In a further development, Professor John Thelfall from the Health Protection Agency (HPA) presented evidence on a highly drug-resistant strain of salmonella associated with pigs and pigmeat, which has caused human outbreaks in ten European countries, and he posed the question, ‘Is this the next multi-drug resistant epidemic European Salmonella?’ Alarmingly, this same strain has now also been found in British pigs with additional ESBL resistance.
A British government scientist said that ‘Food remains under-explored as a potential source of ESBL-producing E. coli.’, while a Dutch scientist will say that their investigations already enable them to conclude that, ‘in the Netherlands poultry has contributed to the distribution of ESBL-carrying plasmids towards humans.’

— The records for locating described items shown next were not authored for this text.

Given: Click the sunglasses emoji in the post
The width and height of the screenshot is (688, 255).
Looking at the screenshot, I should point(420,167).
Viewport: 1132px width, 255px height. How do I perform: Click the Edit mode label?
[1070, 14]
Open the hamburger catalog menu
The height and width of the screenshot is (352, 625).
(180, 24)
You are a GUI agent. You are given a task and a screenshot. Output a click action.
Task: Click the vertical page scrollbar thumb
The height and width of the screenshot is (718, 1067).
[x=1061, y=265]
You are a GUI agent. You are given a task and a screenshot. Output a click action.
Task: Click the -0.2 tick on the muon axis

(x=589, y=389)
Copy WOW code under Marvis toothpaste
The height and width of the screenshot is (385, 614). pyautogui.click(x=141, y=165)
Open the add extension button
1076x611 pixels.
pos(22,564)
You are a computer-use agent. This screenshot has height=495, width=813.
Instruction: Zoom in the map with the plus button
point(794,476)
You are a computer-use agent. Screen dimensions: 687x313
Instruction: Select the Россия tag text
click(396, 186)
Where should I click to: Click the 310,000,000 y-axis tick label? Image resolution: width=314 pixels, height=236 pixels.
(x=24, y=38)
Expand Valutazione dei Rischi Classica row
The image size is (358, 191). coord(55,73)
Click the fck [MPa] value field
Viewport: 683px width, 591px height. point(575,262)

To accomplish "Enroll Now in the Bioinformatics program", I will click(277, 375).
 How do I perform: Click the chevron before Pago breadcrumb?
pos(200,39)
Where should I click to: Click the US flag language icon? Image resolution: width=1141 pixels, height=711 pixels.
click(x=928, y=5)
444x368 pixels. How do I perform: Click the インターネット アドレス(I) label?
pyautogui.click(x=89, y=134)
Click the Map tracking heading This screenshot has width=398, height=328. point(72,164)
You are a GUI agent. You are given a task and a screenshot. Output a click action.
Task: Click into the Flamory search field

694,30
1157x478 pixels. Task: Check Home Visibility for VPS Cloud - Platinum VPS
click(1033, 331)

Richard Young from the Soil Association said: “There has been little public scrutiny of farm antibiotic use for over a decade, yet during that time we have seen farmers dramatically increase their use of antibiotics classified by the WHO as ‘critically important in human medicine’ and we have also seen the development of several serious antibiotic-resistant bugs in farm animals which are passing to humans on food and in other ways. It is high time that the government took this problem seriously.”
Philip Lymbery, from Compassion in World Farming, said: “The intensification of agriculture, with pigs and poultry kept in cramped, unhygienic conditions, and dairy cattle pushed harder and harder to produce more milk, has led farmers to rely on hugely important antibiotics to treat the diseases this is causing. We are now getting the evidence that this has real implications for human health too. It is high time that Defra stopped downplaying the evidence and realised that the only way to address this problem is to start keeping farm animals in more natural and less intensive ways.”